→ WORK TO BE COMPLETED
Nothing may be dropped or altered: reproduce all the data.

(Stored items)
□ □ □ □ □ □ □

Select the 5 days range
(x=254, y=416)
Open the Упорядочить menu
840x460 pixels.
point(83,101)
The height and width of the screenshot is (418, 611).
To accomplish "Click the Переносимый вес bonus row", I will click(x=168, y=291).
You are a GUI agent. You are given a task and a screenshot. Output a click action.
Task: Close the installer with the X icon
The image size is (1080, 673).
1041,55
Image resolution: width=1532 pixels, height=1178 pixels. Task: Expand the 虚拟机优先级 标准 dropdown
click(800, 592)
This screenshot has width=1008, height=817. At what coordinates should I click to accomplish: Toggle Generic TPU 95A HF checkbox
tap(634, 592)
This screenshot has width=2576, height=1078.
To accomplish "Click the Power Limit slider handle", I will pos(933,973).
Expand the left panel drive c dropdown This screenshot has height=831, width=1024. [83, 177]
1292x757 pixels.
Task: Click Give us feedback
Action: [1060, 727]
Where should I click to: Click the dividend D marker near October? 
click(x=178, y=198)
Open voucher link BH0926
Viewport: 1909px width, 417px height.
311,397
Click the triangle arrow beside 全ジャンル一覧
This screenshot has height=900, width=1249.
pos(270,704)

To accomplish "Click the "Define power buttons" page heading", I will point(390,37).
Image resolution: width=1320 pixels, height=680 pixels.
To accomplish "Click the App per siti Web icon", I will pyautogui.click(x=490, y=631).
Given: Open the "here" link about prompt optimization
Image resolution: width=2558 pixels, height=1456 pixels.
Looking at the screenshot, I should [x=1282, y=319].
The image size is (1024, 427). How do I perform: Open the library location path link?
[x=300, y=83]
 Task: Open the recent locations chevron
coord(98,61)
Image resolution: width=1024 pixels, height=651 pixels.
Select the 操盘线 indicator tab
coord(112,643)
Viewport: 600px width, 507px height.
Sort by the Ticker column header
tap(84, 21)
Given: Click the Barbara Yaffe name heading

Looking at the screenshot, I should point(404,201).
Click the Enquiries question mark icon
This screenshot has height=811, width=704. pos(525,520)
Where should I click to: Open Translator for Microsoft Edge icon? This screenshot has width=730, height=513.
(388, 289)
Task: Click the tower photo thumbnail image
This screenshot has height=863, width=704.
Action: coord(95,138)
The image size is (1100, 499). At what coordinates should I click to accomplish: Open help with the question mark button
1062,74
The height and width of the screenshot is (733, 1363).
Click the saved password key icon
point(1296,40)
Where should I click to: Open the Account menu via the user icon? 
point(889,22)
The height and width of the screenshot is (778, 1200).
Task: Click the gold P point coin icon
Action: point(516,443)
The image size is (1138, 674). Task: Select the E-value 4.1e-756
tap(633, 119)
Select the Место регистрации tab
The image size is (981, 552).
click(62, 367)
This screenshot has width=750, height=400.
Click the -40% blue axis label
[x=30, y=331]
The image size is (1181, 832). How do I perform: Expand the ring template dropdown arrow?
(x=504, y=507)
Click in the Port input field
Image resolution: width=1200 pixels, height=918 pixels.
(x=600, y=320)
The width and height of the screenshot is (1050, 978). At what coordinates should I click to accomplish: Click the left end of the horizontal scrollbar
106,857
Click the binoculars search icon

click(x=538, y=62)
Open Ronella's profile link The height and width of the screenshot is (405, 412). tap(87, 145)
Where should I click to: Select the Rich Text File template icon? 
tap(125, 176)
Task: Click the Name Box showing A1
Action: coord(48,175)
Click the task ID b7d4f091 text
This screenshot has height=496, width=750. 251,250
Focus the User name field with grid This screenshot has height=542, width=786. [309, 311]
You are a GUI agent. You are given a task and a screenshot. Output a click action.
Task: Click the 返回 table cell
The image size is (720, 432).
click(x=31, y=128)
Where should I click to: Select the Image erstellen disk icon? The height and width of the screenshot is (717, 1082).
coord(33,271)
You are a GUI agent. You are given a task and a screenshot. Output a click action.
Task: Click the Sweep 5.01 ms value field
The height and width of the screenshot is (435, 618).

□ □ □ □ □ □ □

→ RESULT OF THIS TASK
Select the 5 days range
(x=254, y=416)
Open the Упорядочить menu
840x460 pixels.
point(83,101)
The height and width of the screenshot is (418, 611).
To accomplish "Click the Переносимый вес bonus row", I will click(x=168, y=291).
You are a GUI agent. You are given a task and a screenshot. Output a click action.
Task: Close the installer with the X icon
The image size is (1080, 673).
1041,55
Image resolution: width=1532 pixels, height=1178 pixels. Task: Expand the 虚拟机优先级 标准 dropdown
click(800, 592)
This screenshot has width=1008, height=817. At what coordinates should I click to accomplish: Toggle Generic TPU 95A HF checkbox
tap(634, 592)
This screenshot has width=2576, height=1078.
To accomplish "Click the Power Limit slider handle", I will pos(933,973).
Expand the left panel drive c dropdown This screenshot has height=831, width=1024. [83, 177]
1292x757 pixels.
Task: Click Give us feedback
Action: [1060, 727]
Where should I click to: Click the dividend D marker near October? 
click(x=178, y=198)
Open voucher link BH0926
Viewport: 1909px width, 417px height.
311,397
Click the triangle arrow beside 全ジャンル一覧
This screenshot has height=900, width=1249.
pos(270,704)

To accomplish "Click the "Define power buttons" page heading", I will point(390,37).
Image resolution: width=1320 pixels, height=680 pixels.
To accomplish "Click the App per siti Web icon", I will pyautogui.click(x=490, y=631).
Given: Open the "here" link about prompt optimization
Image resolution: width=2558 pixels, height=1456 pixels.
Looking at the screenshot, I should [x=1282, y=319].
The image size is (1024, 427). How do I perform: Open the library location path link?
[x=300, y=83]
 Task: Open the recent locations chevron
coord(98,61)
Image resolution: width=1024 pixels, height=651 pixels.
Select the 操盘线 indicator tab
coord(112,643)
Viewport: 600px width, 507px height.
Sort by the Ticker column header
tap(84, 21)
Given: Click the Barbara Yaffe name heading

Looking at the screenshot, I should point(404,201).
Click the Enquiries question mark icon
This screenshot has height=811, width=704. pos(525,520)
Where should I click to: Open Translator for Microsoft Edge icon? This screenshot has width=730, height=513.
(388, 289)
Task: Click the tower photo thumbnail image
This screenshot has height=863, width=704.
Action: coord(95,138)
The image size is (1100, 499). At what coordinates should I click to accomplish: Open help with the question mark button
1062,74
The height and width of the screenshot is (733, 1363).
Click the saved password key icon
point(1296,40)
Where should I click to: Open the Account menu via the user icon? 
point(889,22)
The height and width of the screenshot is (778, 1200).
Task: Click the gold P point coin icon
Action: point(516,443)
The image size is (1138, 674). Task: Select the E-value 4.1e-756
tap(633, 119)
Select the Место регистрации tab
The image size is (981, 552).
click(62, 367)
This screenshot has width=750, height=400.
Click the -40% blue axis label
[x=30, y=331]
The image size is (1181, 832). How do I perform: Expand the ring template dropdown arrow?
(x=504, y=507)
Click in the Port input field
Image resolution: width=1200 pixels, height=918 pixels.
(x=600, y=320)
The width and height of the screenshot is (1050, 978). At what coordinates should I click to accomplish: Click the left end of the horizontal scrollbar
106,857
Click the binoculars search icon

click(x=538, y=62)
Open Ronella's profile link The height and width of the screenshot is (405, 412). tap(87, 145)
Where should I click to: Select the Rich Text File template icon? 
tap(125, 176)
Task: Click the Name Box showing A1
Action: coord(48,175)
Click the task ID b7d4f091 text
This screenshot has height=496, width=750. 251,250
Focus the User name field with grid This screenshot has height=542, width=786. [309, 311]
You are a GUI agent. You are given a task and a screenshot. Output a click action.
Task: Click the 返回 table cell
The image size is (720, 432).
click(x=31, y=128)
Where should I click to: Select the Image erstellen disk icon? The height and width of the screenshot is (717, 1082).
coord(33,271)
You are a GUI agent. You are given a task and a screenshot. Output a click action.
Task: Click the Sweep 5.01 ms value field
The height and width of the screenshot is (435, 618).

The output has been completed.